As journalist, business communicator, entrepreneur and teacher, Susan’s writing has appeared in a variety of newspapers, magazines, literary journals and coffee table books. Her creativity has been the anonymous force behind scores of brochures, newsletters, logos, annual reports and flyers.

As a high school publications adviser, her yearbooks won top national awards from both the National Scholastic Press Association and the Columbia Scholastic Press Association.

As a business communicator, she supervised employee publications for a Fortune 500 electric utility and eventually started her own successful writing and design business, WildCat Communications.

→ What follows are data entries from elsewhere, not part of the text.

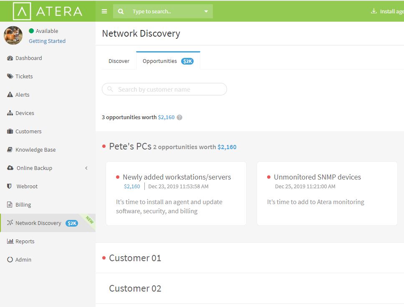Open the Devices section
404x307 pixels.
coord(20,113)
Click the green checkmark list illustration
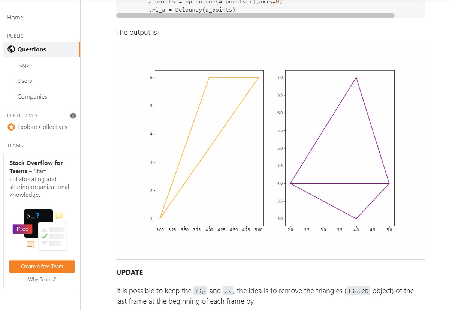 coord(52,236)
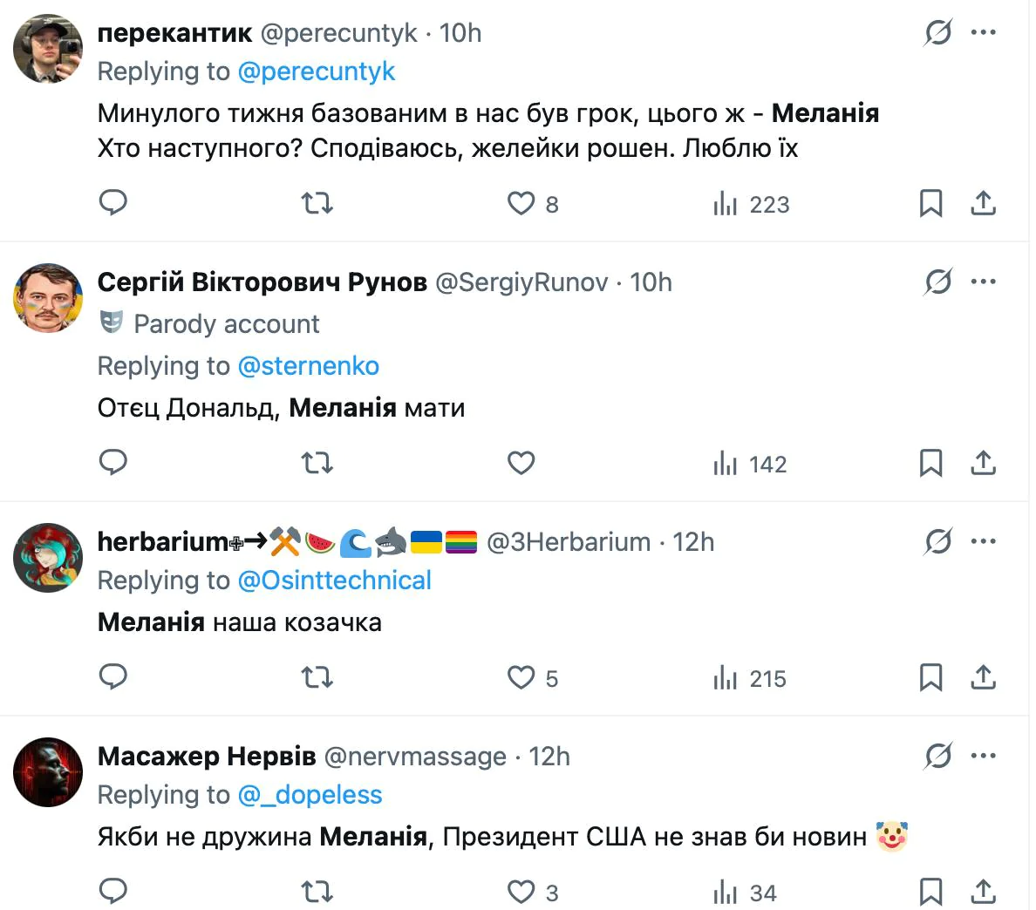Image resolution: width=1036 pixels, height=910 pixels.
Task: Open Масажер Нервів profile avatar
Action: [x=48, y=772]
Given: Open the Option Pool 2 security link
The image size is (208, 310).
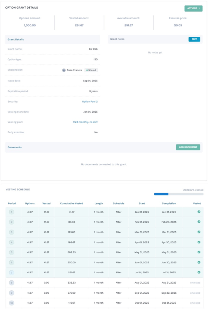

She earned accredited business communicator (ABC) status from the International Association of Business Communicators, for which she served as an international executive board member, tri-state district director and Indianapolis chapter president, among other roles. IABC International named Indianapolis Midsized Chapter of the Year for 1996, the year Susan was its president, and in 1998, the chapter reciprocated by naming Susan its Communicator of the Year.

In 2005 she trained with Amherst Writers & Artists and since then has led hundreds of supportive, generative creative-writing workshops, both in person and virtually, through libraries and in her home, employing AWA methods.

Now (mostly) retired, Susan lives with her husband of more than 35 years and their two sassy cats in a light-filled brick house on a quiet lake in Indiana, where all enjoy watching the wildlife. She’s an active volunteer with the local Purdue Extension Service and an Advanced Master Gardener.